Exercise requirements: Where a line of the entries below includes the string "Image", count it. Give only the resulting number.

Pixel coordinate grounding data:
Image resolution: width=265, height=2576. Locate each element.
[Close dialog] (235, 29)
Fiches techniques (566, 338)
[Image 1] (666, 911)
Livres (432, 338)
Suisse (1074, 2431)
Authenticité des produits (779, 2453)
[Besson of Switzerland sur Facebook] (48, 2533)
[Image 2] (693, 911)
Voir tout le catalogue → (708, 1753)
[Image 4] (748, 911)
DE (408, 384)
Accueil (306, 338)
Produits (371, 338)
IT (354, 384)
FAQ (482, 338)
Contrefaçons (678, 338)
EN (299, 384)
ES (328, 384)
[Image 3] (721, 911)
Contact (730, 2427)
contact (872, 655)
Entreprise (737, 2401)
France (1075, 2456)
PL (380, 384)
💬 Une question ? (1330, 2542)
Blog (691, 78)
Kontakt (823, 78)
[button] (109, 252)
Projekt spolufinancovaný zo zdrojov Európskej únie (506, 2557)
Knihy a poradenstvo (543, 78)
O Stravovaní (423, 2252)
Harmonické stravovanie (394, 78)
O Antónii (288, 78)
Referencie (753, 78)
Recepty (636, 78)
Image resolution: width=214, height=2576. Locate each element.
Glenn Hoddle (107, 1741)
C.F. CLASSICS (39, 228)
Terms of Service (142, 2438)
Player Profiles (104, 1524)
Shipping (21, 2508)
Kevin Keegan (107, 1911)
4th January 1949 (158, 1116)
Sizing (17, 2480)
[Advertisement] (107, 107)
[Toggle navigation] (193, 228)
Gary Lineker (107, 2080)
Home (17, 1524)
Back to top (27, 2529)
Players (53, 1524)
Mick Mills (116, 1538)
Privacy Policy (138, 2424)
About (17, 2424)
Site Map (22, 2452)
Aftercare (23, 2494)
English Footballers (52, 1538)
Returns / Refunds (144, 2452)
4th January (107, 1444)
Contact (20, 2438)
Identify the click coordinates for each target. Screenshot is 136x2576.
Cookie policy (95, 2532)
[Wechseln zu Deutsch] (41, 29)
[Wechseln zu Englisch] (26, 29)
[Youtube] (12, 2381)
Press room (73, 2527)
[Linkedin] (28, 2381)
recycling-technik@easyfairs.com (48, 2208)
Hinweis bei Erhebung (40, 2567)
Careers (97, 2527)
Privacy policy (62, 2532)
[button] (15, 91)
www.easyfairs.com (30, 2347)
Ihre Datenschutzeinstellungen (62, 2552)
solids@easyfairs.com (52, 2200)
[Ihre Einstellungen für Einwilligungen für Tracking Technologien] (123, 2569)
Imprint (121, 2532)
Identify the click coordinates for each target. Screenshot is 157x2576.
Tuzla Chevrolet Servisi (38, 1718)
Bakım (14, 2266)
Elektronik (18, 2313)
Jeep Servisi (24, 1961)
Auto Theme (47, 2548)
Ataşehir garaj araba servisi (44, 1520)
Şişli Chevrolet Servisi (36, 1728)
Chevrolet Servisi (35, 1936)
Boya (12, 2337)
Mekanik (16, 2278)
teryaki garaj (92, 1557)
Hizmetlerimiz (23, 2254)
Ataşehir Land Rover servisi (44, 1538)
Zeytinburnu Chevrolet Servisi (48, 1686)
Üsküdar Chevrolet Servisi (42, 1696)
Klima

Reply to the task: 6